- Given data -
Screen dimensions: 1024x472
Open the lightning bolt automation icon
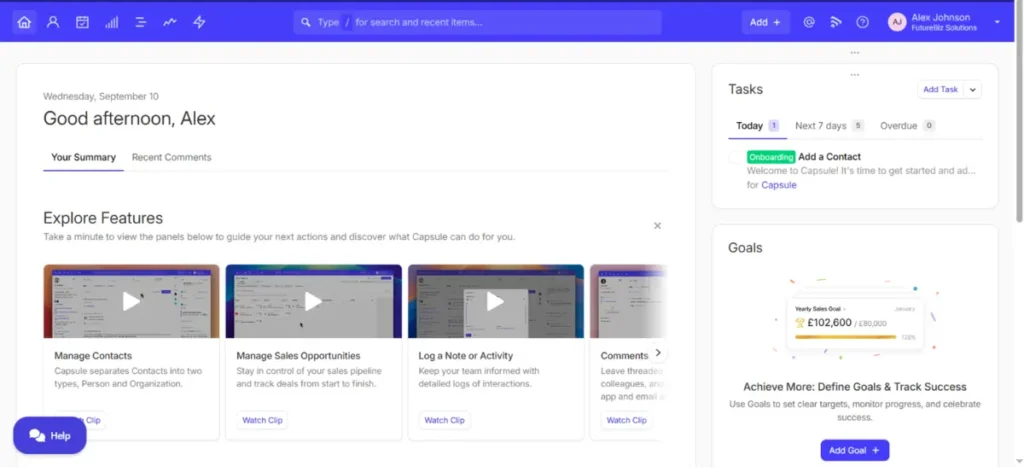199,22
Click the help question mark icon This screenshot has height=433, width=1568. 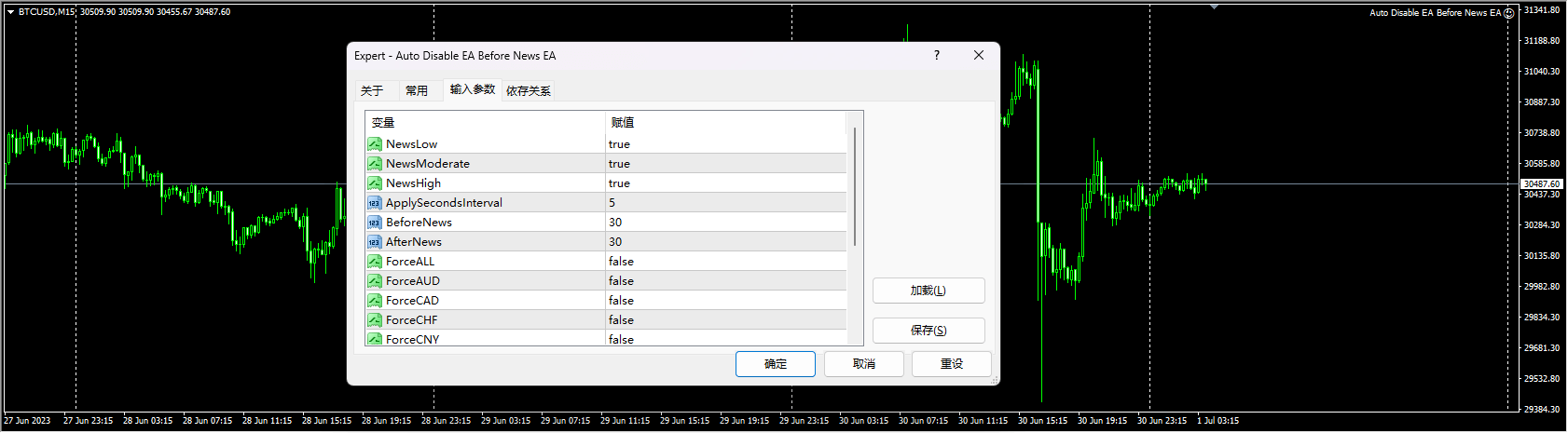coord(937,56)
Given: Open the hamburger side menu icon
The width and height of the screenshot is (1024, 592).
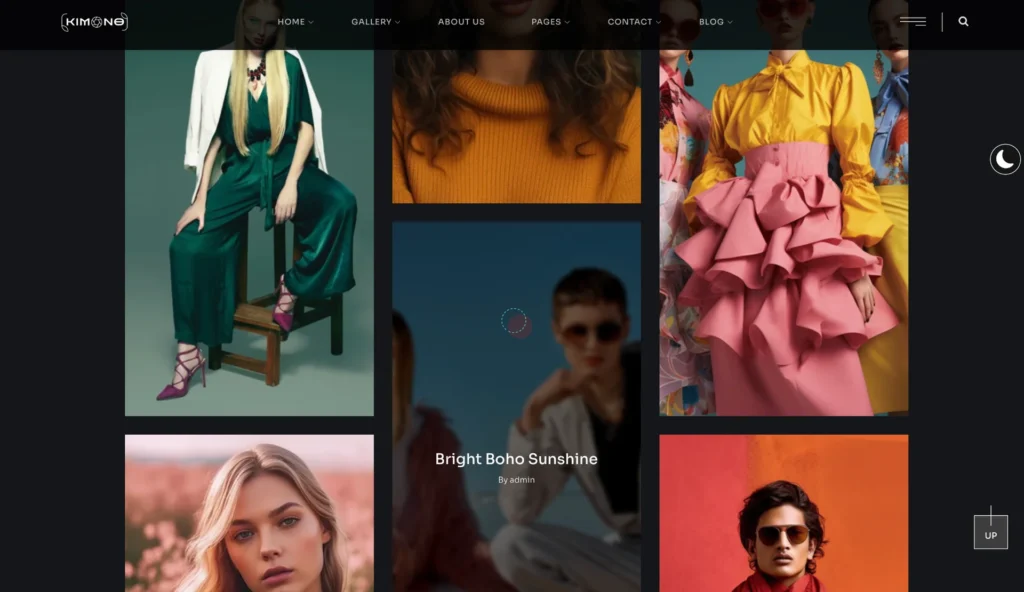Looking at the screenshot, I should point(912,21).
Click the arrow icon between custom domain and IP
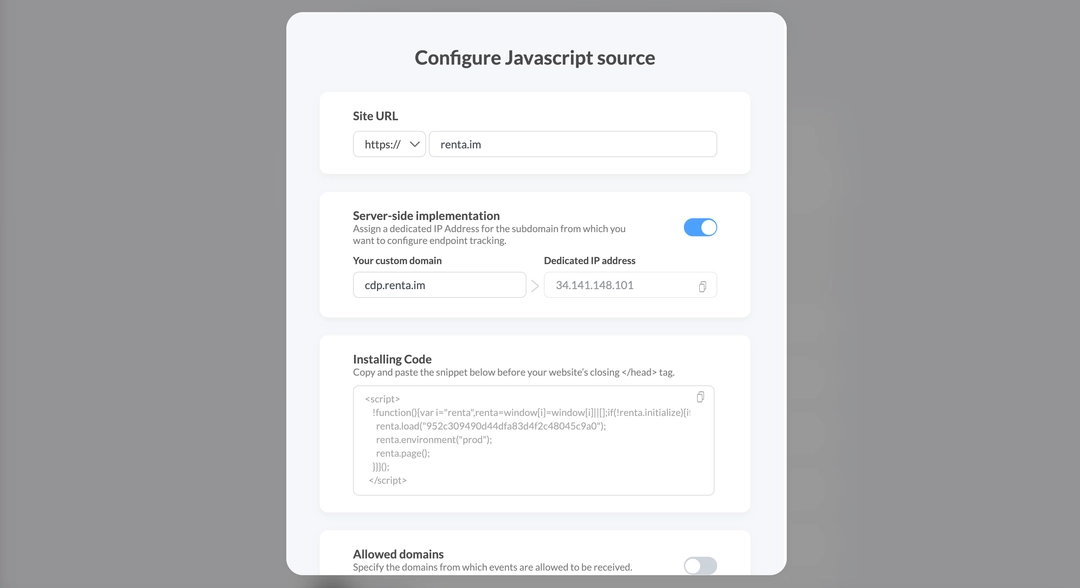This screenshot has width=1080, height=588. 534,286
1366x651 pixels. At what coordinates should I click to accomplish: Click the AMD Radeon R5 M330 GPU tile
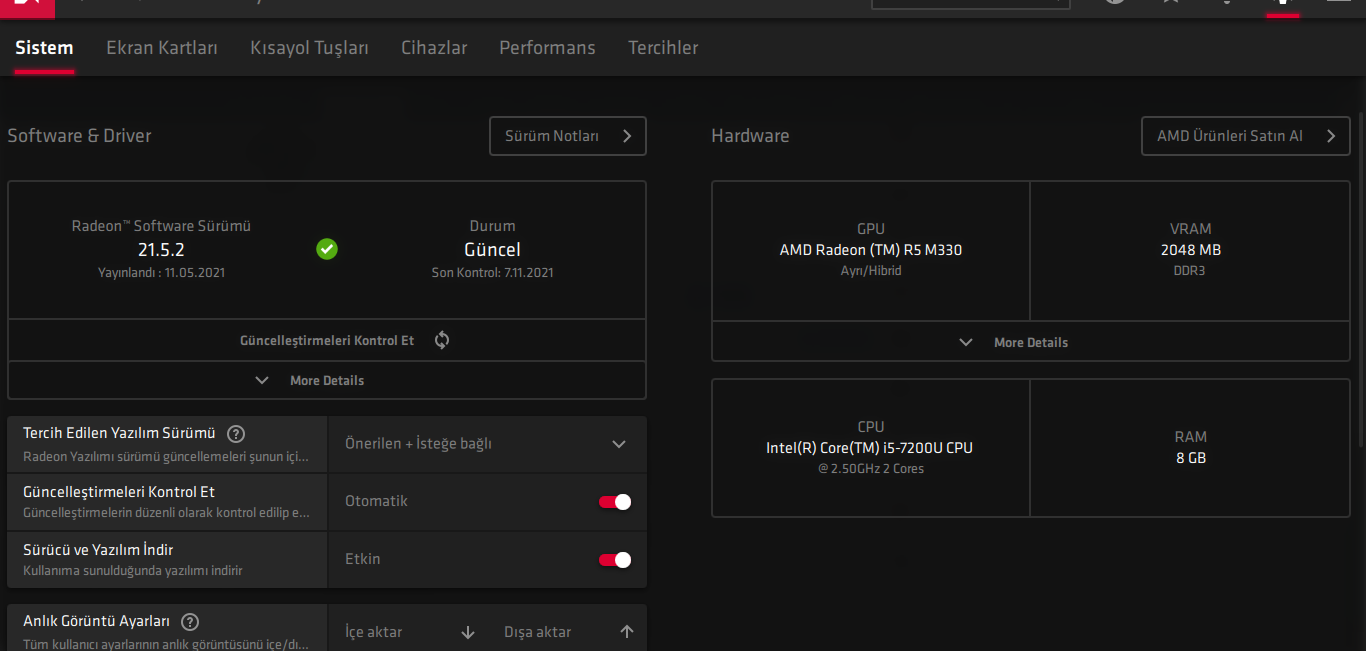870,250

- Goal of the exercise -
The copy must begin at the line containing "Click the arrow" and end at the last line of the data above, with every line retyped exactly and no pictures included.

- Output for this exercise -
Click the arrow icon between custom domain and IP
This screenshot has width=1080, height=588. 534,286
1366x651 pixels. At what coordinates should I click to accomplish: Click the AMD Radeon R5 M330 GPU tile
870,250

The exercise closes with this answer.